(Records from a dataset)
=-=-=

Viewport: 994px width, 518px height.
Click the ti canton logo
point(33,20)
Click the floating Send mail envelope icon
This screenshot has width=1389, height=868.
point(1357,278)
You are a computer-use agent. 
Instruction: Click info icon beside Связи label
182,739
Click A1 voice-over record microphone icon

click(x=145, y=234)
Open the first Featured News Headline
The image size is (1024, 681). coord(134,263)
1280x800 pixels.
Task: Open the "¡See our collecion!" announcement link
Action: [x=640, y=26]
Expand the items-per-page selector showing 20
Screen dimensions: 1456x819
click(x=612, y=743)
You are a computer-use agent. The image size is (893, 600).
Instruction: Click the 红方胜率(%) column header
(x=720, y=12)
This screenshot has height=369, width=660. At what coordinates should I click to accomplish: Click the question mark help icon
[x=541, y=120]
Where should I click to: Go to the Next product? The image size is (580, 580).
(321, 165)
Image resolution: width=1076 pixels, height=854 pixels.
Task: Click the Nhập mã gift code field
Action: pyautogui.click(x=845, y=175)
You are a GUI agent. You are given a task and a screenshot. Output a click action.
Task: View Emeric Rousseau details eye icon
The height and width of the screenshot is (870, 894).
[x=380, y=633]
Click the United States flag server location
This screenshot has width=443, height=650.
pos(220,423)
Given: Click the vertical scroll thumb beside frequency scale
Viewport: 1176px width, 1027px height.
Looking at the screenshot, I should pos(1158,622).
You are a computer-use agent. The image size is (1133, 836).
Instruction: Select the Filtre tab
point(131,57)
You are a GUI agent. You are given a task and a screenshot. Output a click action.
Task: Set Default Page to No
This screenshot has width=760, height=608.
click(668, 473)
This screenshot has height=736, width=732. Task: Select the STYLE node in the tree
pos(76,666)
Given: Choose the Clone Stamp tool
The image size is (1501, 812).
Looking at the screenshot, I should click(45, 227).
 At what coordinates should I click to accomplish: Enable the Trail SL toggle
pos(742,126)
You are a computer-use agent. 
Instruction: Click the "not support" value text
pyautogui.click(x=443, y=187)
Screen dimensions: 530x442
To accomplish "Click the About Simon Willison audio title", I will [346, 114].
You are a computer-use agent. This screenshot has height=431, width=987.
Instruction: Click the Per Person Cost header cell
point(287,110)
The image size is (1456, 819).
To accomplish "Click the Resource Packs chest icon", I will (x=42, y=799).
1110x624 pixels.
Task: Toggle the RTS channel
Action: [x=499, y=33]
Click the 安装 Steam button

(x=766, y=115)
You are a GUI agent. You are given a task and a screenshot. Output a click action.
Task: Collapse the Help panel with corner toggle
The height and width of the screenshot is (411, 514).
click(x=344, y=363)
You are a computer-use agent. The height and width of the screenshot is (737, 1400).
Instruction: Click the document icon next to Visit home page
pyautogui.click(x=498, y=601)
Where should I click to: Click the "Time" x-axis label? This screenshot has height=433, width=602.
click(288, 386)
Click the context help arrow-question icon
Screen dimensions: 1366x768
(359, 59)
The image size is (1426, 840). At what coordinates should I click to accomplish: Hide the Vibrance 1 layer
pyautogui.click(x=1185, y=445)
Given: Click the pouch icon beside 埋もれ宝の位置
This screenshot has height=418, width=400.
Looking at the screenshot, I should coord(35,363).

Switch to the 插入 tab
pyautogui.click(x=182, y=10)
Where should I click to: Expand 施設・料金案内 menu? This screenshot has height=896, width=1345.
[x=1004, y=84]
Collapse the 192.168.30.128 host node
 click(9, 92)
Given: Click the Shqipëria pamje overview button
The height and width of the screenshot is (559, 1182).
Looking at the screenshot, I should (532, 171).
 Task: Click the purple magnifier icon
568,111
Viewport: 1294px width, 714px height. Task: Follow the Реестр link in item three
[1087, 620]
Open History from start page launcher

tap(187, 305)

=-=-=

**Exercise directions**
What lines in the entries above hold "computer"? Copy every one.

**Exercise solution**
You are a computer-use agent. 
You are a computer-use agent. The image size is (893, 600).
You are a computer-use agent. The image size is (1133, 836).
You are a computer-use agent. 
You are a computer-use agent. This screenshot has height=431, width=987.
You are a computer-use agent. The height and width of the screenshot is (737, 1400).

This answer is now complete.